[REQUIREMENT]: For each line of the data below that contains "will", return that line.

(Beginning of RECORDS SUPPLIED)

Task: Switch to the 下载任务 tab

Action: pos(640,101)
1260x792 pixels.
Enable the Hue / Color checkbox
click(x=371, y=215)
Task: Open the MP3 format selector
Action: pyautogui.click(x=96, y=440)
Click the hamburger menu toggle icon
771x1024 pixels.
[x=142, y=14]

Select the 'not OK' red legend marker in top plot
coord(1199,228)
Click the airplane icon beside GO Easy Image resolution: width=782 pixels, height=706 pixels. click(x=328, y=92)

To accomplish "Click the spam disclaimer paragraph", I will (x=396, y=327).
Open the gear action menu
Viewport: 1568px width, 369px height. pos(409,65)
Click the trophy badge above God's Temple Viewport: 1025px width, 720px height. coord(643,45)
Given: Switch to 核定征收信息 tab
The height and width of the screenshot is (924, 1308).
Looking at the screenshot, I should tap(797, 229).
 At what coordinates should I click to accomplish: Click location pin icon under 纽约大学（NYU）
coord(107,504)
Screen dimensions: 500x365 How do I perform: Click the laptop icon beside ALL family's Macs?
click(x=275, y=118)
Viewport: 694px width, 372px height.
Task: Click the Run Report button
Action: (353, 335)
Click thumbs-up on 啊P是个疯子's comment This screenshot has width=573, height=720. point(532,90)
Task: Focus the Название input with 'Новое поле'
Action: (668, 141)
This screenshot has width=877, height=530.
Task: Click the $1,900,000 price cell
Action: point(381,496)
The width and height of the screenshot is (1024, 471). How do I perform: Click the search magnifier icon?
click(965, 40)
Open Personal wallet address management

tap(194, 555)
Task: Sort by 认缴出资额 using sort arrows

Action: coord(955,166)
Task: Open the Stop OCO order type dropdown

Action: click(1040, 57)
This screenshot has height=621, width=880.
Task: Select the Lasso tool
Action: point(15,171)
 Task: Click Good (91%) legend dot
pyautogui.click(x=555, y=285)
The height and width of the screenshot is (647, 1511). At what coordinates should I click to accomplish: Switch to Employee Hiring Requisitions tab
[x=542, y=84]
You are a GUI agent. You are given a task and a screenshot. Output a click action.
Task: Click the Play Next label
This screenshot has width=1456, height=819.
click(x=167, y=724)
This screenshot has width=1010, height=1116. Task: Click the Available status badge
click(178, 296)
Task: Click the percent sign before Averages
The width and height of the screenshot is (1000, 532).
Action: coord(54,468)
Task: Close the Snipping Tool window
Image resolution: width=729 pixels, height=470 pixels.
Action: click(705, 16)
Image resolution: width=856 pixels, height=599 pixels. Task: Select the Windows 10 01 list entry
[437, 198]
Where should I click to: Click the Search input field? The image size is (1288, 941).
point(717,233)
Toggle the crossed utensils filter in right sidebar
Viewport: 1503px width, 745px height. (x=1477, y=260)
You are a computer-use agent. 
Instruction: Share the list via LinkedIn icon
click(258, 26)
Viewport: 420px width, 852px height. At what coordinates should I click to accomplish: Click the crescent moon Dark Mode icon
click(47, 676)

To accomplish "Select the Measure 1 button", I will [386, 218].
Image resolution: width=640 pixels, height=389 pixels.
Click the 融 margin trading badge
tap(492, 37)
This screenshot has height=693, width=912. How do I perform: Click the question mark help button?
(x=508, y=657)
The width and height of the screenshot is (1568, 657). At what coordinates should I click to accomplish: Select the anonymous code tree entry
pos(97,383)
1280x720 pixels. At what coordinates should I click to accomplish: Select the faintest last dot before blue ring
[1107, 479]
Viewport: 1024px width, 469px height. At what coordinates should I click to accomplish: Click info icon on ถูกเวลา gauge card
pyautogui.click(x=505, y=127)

(End of RECORDS SUPPLIED)

[SOLUTION TO THIS EXERCISE]:
To accomplish "Click the spam disclaimer paragraph", I will (x=396, y=327).
To accomplish "Select the Measure 1 button", I will [386, 218].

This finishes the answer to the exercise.